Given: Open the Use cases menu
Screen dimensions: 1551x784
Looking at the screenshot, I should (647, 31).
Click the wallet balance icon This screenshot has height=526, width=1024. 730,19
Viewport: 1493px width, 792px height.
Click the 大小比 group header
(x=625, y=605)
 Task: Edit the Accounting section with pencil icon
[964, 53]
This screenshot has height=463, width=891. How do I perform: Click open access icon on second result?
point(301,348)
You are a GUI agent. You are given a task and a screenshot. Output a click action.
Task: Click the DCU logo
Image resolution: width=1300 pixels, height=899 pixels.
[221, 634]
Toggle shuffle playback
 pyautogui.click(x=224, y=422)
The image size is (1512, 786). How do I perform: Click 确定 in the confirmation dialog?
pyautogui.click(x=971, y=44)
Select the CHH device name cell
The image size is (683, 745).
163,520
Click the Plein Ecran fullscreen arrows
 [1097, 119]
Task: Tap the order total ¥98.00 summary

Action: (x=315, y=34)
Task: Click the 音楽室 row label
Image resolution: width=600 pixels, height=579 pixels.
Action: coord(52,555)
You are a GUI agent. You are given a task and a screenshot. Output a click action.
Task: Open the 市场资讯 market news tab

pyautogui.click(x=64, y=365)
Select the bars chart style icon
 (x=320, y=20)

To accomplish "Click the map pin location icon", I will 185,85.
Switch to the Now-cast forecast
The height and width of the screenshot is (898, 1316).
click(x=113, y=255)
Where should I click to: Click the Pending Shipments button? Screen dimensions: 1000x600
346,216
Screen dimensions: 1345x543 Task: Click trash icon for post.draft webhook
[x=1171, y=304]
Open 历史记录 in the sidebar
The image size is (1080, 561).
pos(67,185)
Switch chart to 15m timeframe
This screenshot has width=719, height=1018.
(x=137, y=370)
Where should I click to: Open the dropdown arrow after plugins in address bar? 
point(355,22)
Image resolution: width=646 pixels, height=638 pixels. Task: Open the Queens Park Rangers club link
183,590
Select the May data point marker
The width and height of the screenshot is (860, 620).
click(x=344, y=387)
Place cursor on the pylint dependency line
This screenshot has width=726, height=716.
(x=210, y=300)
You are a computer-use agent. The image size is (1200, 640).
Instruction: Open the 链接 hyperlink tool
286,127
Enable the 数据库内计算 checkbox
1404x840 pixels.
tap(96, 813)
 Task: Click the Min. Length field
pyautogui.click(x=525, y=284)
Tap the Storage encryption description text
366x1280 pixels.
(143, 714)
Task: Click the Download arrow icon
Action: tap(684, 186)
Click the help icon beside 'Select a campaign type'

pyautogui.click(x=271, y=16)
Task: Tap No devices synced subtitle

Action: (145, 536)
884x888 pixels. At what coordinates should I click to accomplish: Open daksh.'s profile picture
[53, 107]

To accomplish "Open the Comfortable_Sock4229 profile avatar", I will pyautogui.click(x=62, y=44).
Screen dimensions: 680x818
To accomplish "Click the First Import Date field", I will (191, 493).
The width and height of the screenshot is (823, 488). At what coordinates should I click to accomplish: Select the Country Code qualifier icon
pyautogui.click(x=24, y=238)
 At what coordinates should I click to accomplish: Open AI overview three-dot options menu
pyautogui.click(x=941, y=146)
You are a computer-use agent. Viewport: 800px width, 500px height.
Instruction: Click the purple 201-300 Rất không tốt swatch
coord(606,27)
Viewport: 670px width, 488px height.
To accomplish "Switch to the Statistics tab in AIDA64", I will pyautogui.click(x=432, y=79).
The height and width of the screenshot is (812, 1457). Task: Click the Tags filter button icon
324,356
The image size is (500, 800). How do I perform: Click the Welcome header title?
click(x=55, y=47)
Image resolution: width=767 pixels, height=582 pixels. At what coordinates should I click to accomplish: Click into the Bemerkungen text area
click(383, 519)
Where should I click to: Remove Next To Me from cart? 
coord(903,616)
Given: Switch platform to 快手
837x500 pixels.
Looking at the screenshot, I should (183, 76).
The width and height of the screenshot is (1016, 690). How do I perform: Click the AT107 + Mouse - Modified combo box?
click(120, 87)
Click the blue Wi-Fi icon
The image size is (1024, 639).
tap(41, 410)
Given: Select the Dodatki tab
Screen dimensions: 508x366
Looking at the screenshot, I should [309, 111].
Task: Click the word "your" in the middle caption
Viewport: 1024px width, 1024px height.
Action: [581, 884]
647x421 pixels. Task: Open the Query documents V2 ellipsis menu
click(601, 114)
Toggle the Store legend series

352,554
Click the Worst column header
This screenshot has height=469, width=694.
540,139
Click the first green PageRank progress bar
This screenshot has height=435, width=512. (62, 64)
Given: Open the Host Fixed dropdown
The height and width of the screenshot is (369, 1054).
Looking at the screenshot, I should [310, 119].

## What you need to do
Would you copy out every line in the records that includes the string "computer"?

## Reply to the task
You are a computer-use agent. The image size is (1200, 640).
You are a computer-use agent. Viewport: 800px width, 500px height.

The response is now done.